Ганг… волосы богини, грязный локон, ниспадающий с гор. Сюда стекаются пилигримы и больные — чтобы умереть в утробе матери всех рек, чтобы очиститься в ее водах и, возможно, с надеждой избежать вечной жизни в гнилостном круговороте мира. Но моя судьба еще не решилась.

Я живу с горсткой таких же, как я, в заброшенном складе позади одного из десятков самодельных крематориев, где индусы сжигают своих усопших. Каждый день я встаю на рассвете и иду к реке… Сижу на мостках, слушаю пенье пилигримов… оно поднимается к небу, как воздушный шар. Бархатцы, отражаясь в воде, образуют загадочный узор. И этот вечный запах горелого мяса, и вздувшиеся трупы утопленников, медленно, как поплавки, плывущие по реке… Так я провожу каждое утро и физически чувствую, как останавливается время.

Я сижу, опустив ноги в воду, и всматриваюсь в маленькие водоворотики, образующие углубления на поверхности воды. Я ласкаю волосы богини моими босыми ногами, и мне кажется, они уплывают от меня, исчезают, как внезапно пришедшие в голову и тут же позабытые мысли. Я зачерпываю воду рукой и пробую на вкус, но трупный привкус нестерпим, и меня тут же начинает рвать.

Мои глаза прикованы к матери всех рек, к отражениям алых бархатцев, пульсирующим в мелкой волне, как обнаженное сердце… запахи и испарения образуют странные колеблющиеся фигуры в тонком, не больше метра, волшебном слое между воздухом и водой, иногда я вижу там свое собственное лицо, лицо птицы с черными бусинками глаз. Мне становится смешно, и я хохочу в голос, так, что люди на меня оглядываются.

Днем жара невыносима и мохната, я не в силах встать со своей койки… лежу и ни о чем не думаю. Иногда принимаю что-нибудь, спид или героин, что есть под рукой… в такую жару галлюцинации чудовищны: я вижу, как меня поглощает адский огонь, запах серы настолько силен, что я теряю сознание и проклинаю мать — мне кажется, именно она обрекла меня на все это.

На полу, завернувшись в одеяло, валяется француз. Он истощен, к тому же у него дизентерия. Он блюет и испражняется прямо в одеяло, вонь совершенно невыносимая, но здесь на это никто не обращает внимания, такие понятия, как сочувствие и взаимопомощь, давным-давно покинули наше убежище. В окно, как густой сироп, льется Индия: запахи курений и карри, кумкума [52], протухшего мяса, гимны пилигримов, вой собак и мычание коров.

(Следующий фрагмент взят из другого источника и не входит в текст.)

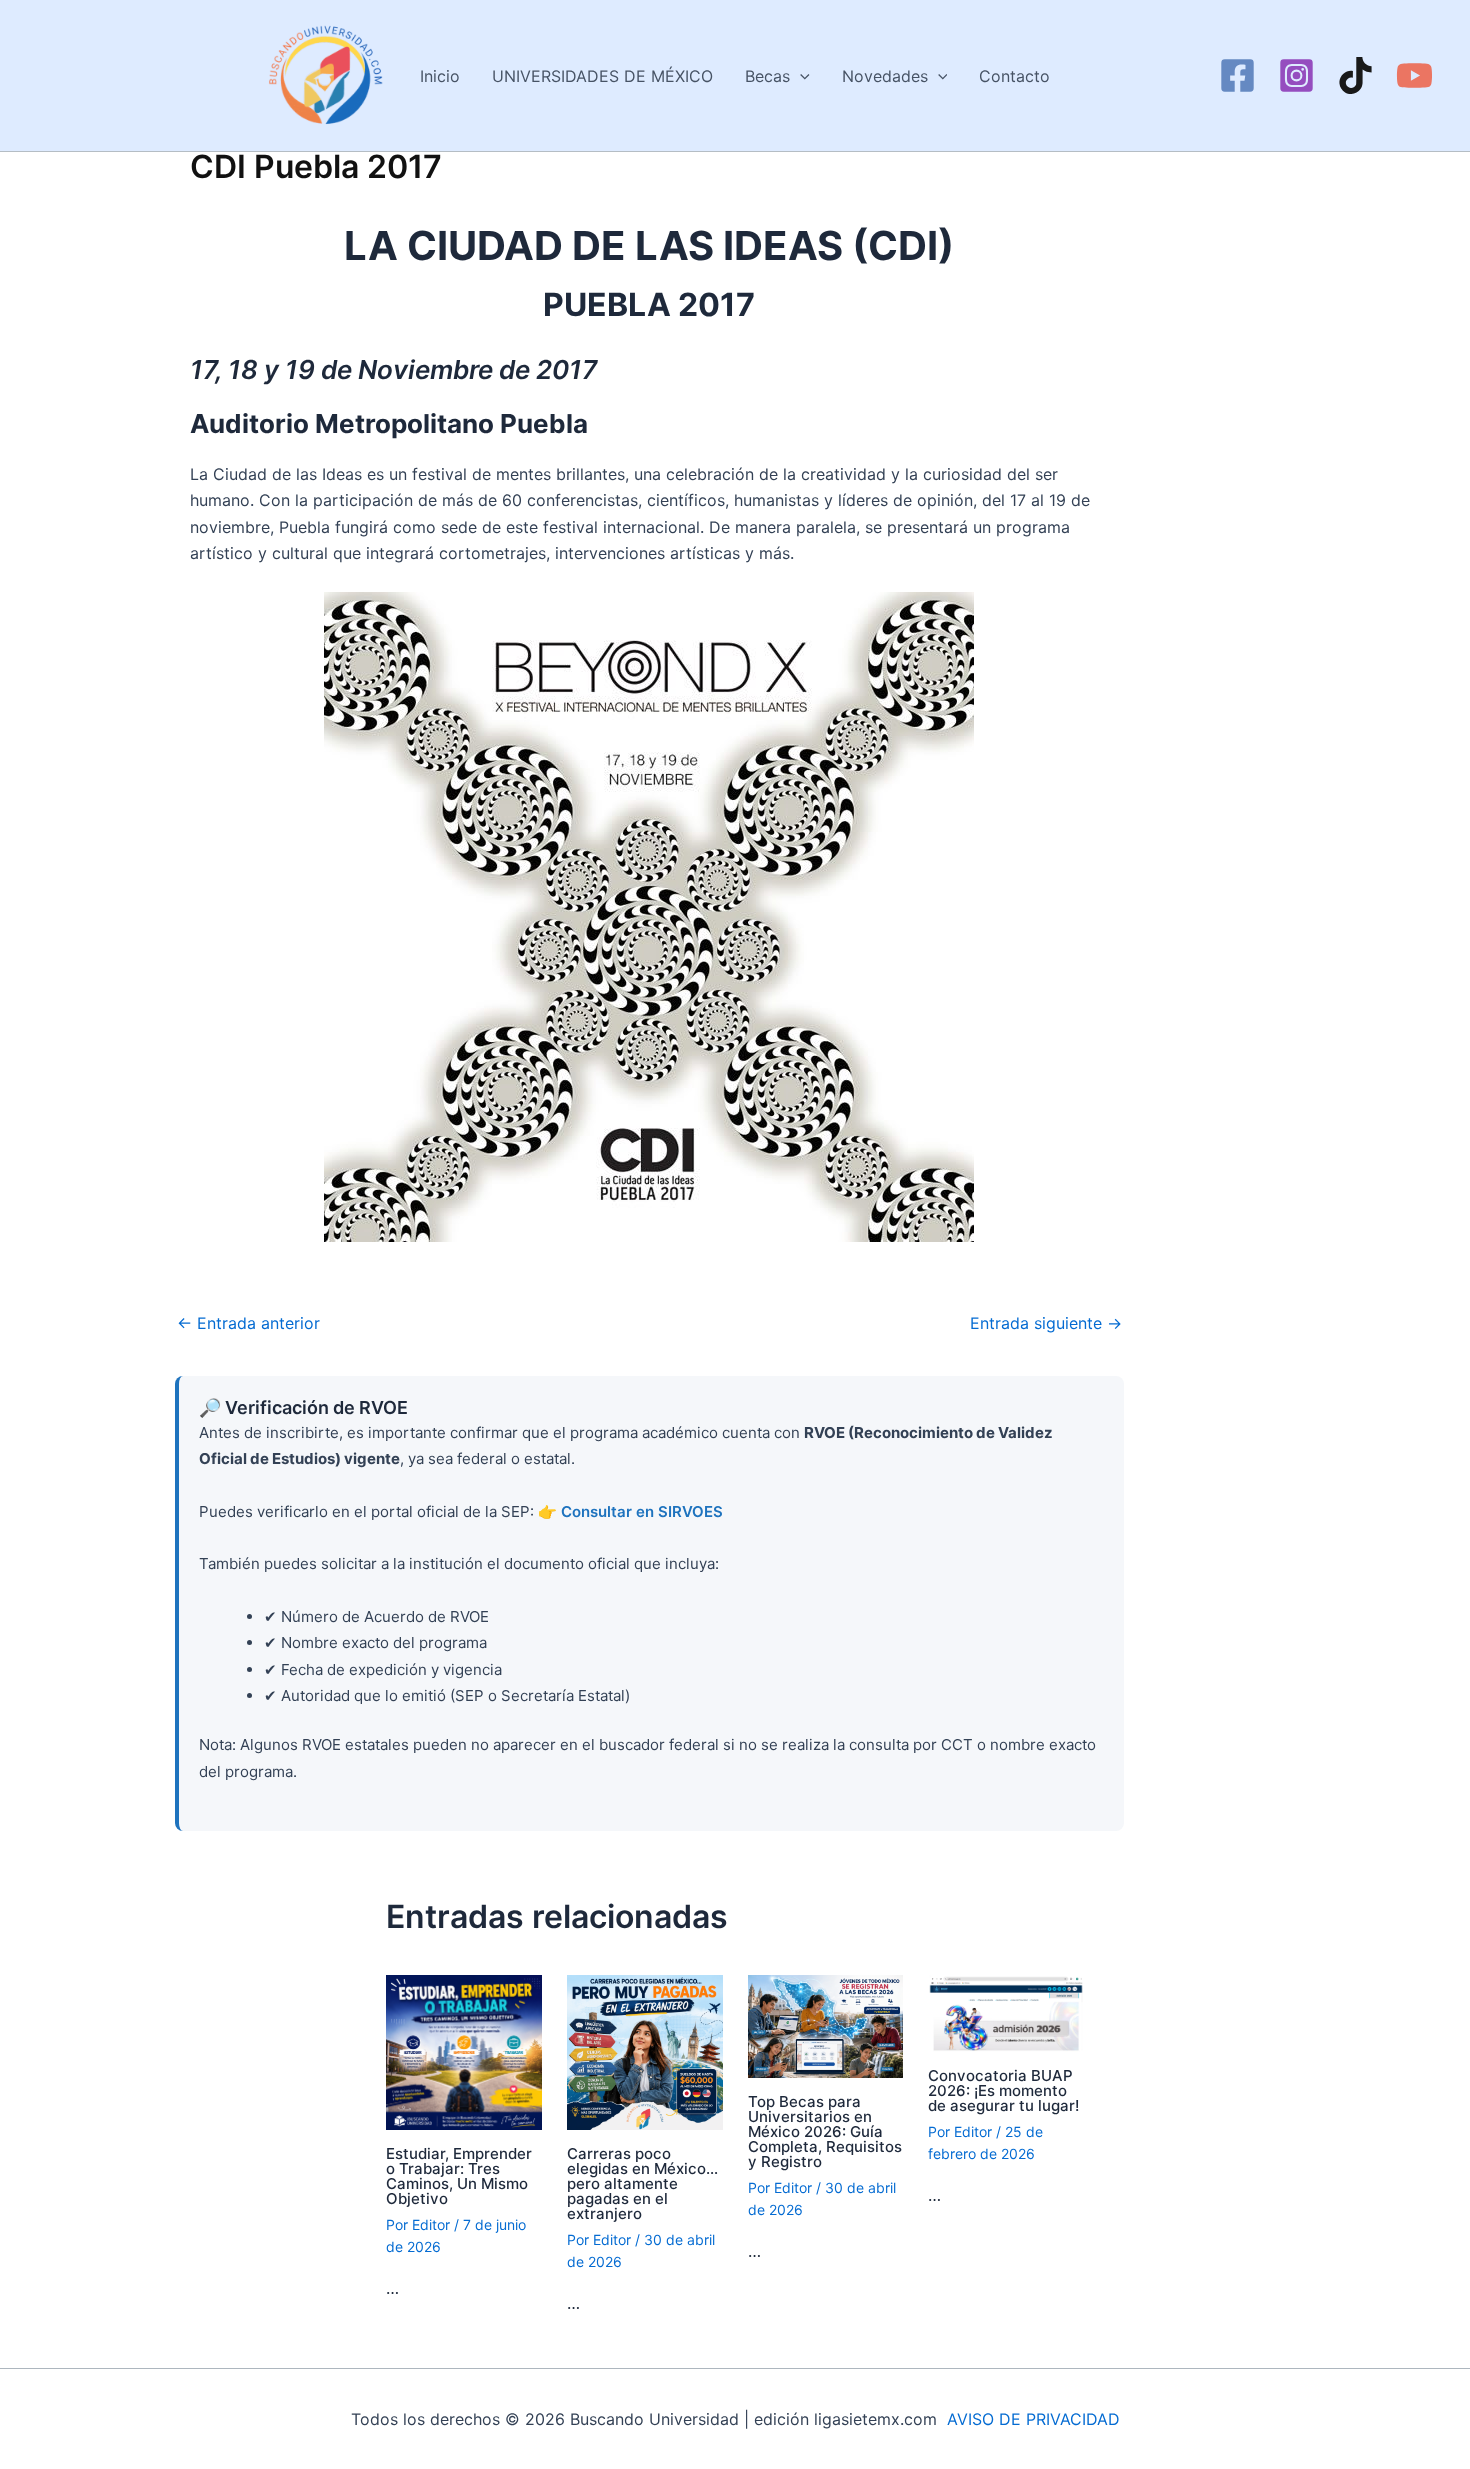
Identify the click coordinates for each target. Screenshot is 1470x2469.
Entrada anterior (248, 1323)
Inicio (440, 76)
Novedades (885, 76)
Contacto (1014, 76)
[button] (800, 76)
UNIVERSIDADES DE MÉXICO (602, 76)
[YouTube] (1414, 75)
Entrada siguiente (1046, 1323)
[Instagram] (1296, 75)
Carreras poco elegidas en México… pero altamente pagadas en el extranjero (642, 2183)
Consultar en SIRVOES (642, 1511)
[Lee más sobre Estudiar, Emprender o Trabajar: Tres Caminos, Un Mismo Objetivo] (464, 2051)
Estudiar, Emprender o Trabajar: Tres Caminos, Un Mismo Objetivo (459, 2176)
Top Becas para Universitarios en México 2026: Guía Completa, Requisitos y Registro (825, 2131)
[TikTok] (1355, 75)
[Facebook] (1237, 75)
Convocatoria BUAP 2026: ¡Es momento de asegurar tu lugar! (1003, 2090)
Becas (767, 76)
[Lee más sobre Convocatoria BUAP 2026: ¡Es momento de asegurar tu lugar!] (1006, 2012)
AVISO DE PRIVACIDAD (1033, 2419)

На потолке — роскошная паутина, если подуть, она шевелится, словно начинает жить своей собственной жизнью.

Вечер подступает исподтишка, как осторожный ночной зверь… Что я здесь делаю? Я словно замерла в падении в бездну… но рано или поздно я грохнусь на дно, и от меня останутся только острые окровавленные осколки, цветные стекляшки, и они со временем займут свое место в бесконечной мозаике прошлого и будущего. Но сейчас я словно вмерзла в мутный куб этого заброшенного склада, и все, что мне остается — ждать.





Темень ночью — как эластичный мускул, она обнимает мое тело подобно невидимому любовнику, и я начинаю ласкать себя… Я здесь — мадонна, а француз — мой умирающий перворожденный… и я ласкаю себя, ласкаю, пока не проваливаюсь в сон.

Ночью я просыпаюсь, залезаю на подоконник и сажусь на корточки. Мне снова хочется стать птицей… Я надеваю свое оперение, такое шелковистое и блестящее в серебряном лунном свете — и летаю над городом до рассвета.

Весной меня занесло в Непал. В Катманду, городе мертвых, мне все же удается найти живую душу. Это шведка, ее зовут Анна… она напоминает мне давным-давно забытое прошлое, может быть, я встречалась с ней в прошлой жизни, не знаю… во всяком случае, я понимаю, что она на какое-то время может стать моим спасением.

Мы встретились случайно на автобусной станции и решили снять один номер на двоих. В гостинице Анна распаковывает свой рюкзак: одежду — на плечики, трусики — аккуратной стопкой на полке, туалетные принадлежности — красивой шеренгой на ночном столике.

— У тебя очень мало вещей, — говорит она и смотрит на мою грязную сумку из Раджастана. — Не понимаю, как ты обходишься. Мне обязательно нужны хотя бы минимальные удобства… впрочем, я, наверное, не настоящая путешественница.

Она смеется и виновато отворачивается к окну.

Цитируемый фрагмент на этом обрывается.